== Excerpt to read ==
========
Many websites say that apple seeds are toxic to rabbits because they contain cyanide.  Although, it is true that apple seeds contain a small amount of cyanide, the toxin is protected by the hard seed coating so it passes straight through the digestive system of most animals. Although there is a possibility that a rabbit might chew the seeds so the contents would be released into the gut, the cyanide is present in such small quantities that it can be detoxified by the body. The rabbit would have to eat a large amount of apple pips to suffer any ill effect. There are no reported cases of a rabbit dying from eating apple pips. In the autumn, wild rabbits feast on windfalls, including the pips, with no ill effects.

Deliberate attempts to poison rabbits

Domesticated pet rabbits are descended from wild rabbits that originated in Spain and Portugal and were introduced to many parts of the world (including the UK) to provide meat, fur and sport for voyagers and settlers. Some of the introduced rabbits either escaped or were released into the wild where they bred successfully to become a pest species that destroyed the natural habitat and changed the landscape and ecology dramatically.  Australia is a good example of a location where this has taken place. In some states, drastic control measures have been deployed to control rabbits, including building a fence 2000 miles long and dropping poison in baited food, such as apples or carrots, from helicopters and aeroplanes. The cost has been enormous and illustrates how difficult it is to kill rabbits. Growing a palatable, poisonous plant that rabbits would eat would be a much easier and cheaper solution. Such a plant doesn’t exist. For example, buttercups and apples pips are on many lists of poisonous plants for rabbits. These would definitely have been used if they killed rabbits easily. They don't.
========
== Problems to work on ==
1) Reproduce the rabbit passage word for word, from "Many websites say" up to and including "no ill effects.".
2) In the rabbit passage, how long was the fence built to control rabbits?
You can ignore the rows entirely.

== Data records ==
========
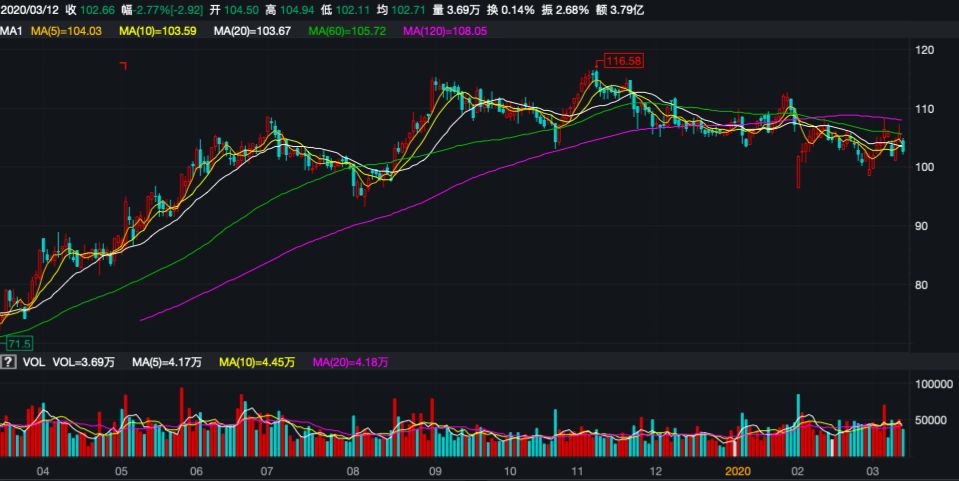
Task: Select the magenta volume MA(20)=4.18万 legend
Action: coord(350,362)
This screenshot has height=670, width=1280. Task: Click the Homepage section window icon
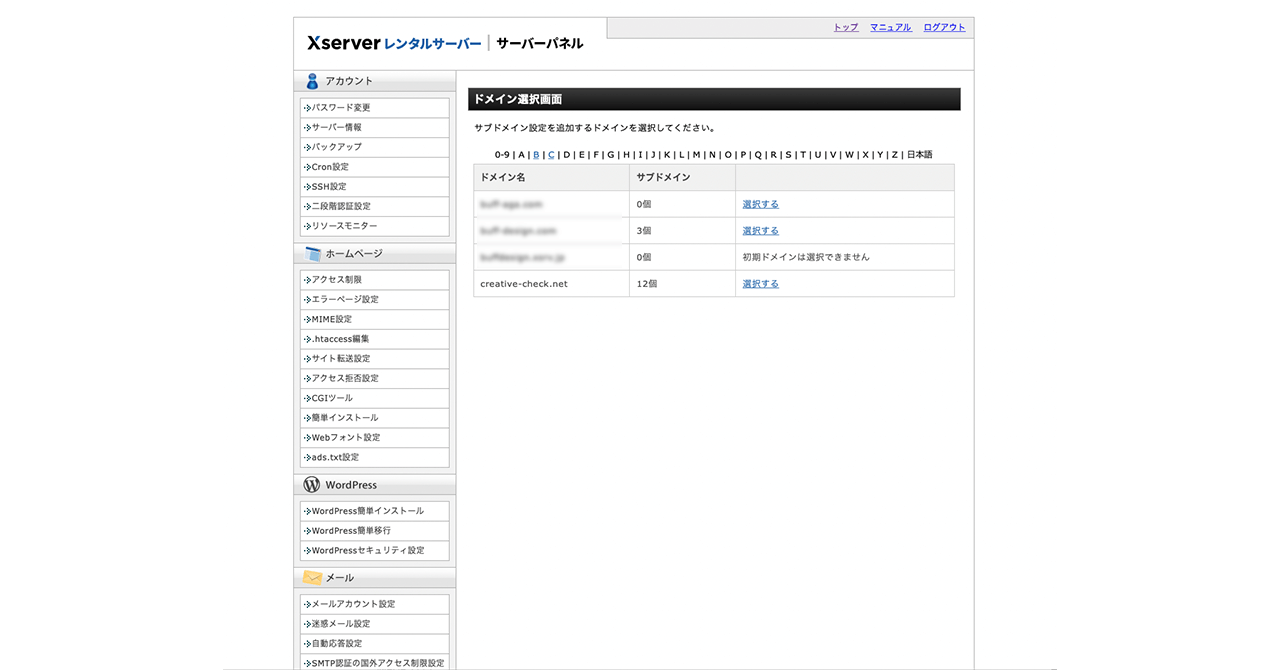coord(312,254)
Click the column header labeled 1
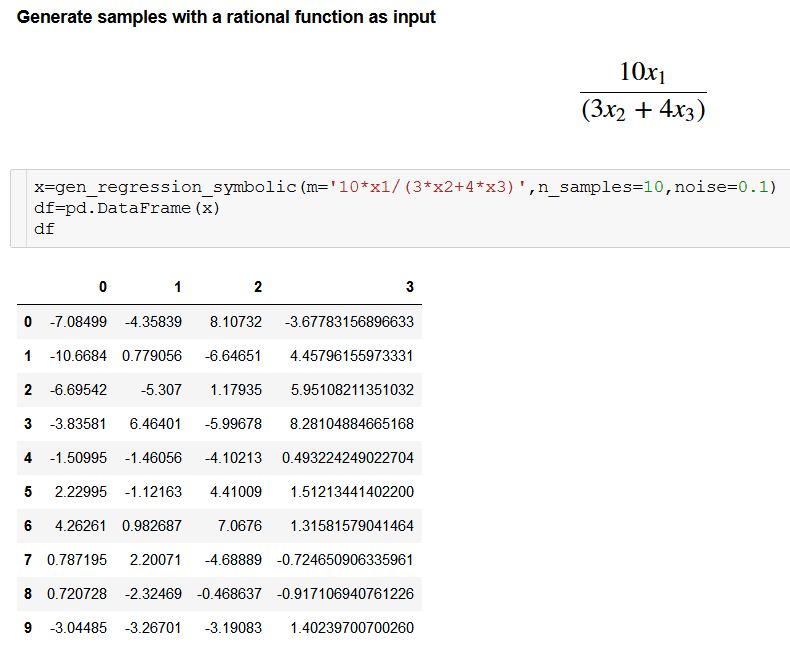Screen dimensions: 790x652 tap(177, 287)
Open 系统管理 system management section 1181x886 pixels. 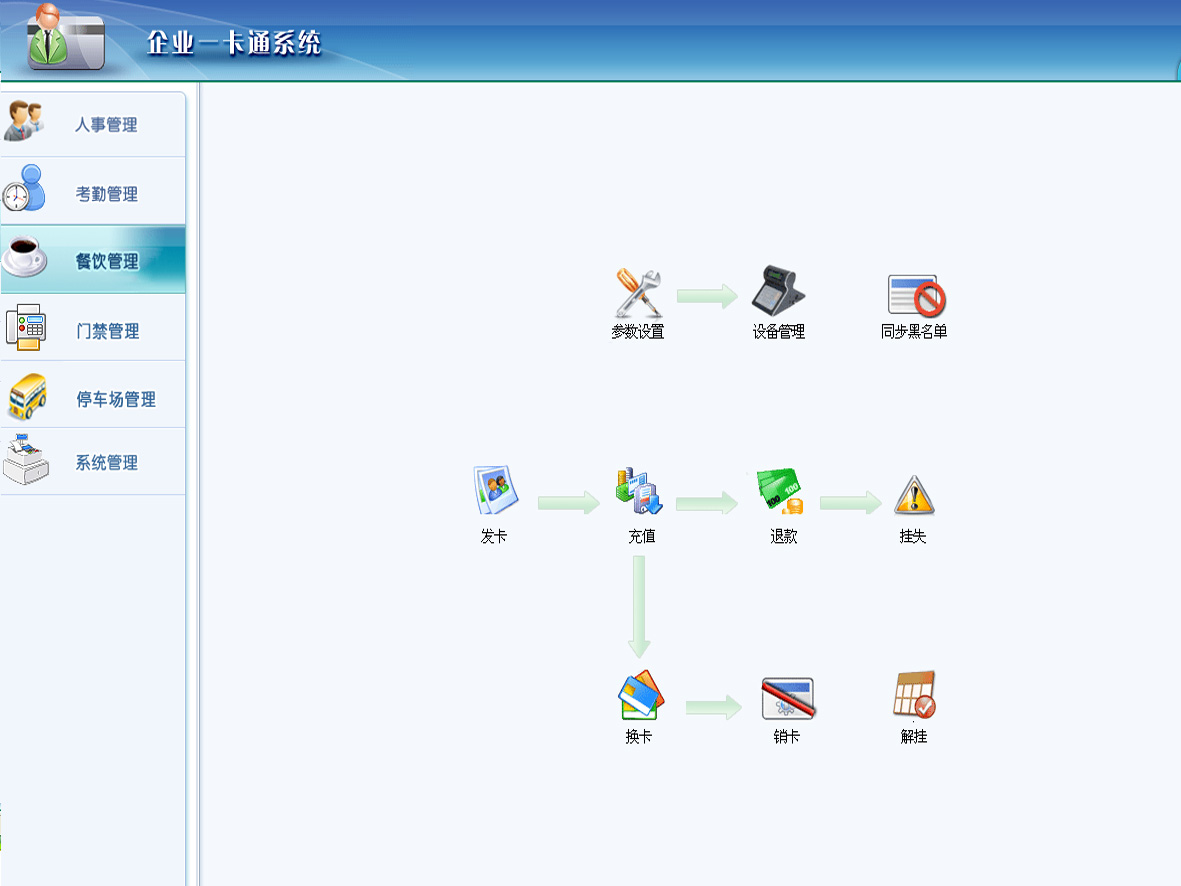94,463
========
== Answers ==
1)
Many websites say that apple seeds are toxic to rabbits because they contain cyanide.  Although, it is true that apple seeds contain a small amount of cyanide, the toxin is protected by the hard seed coating so it passes straight through the digestive system of most animals. Although there is a possibility that a rabbit might chew the seeds so the contents would be released into the gut, the cyanide is present in such small quantities that it can be detoxified by the body. The rabbit would have to eat a large amount of apple pips to suffer any ill effect. There are no reported cases of a rabbit dying from eating apple pips. In the autumn, wild rabbits feast on windfalls, including the pips, with no ill effects.

2) 2000 miles long.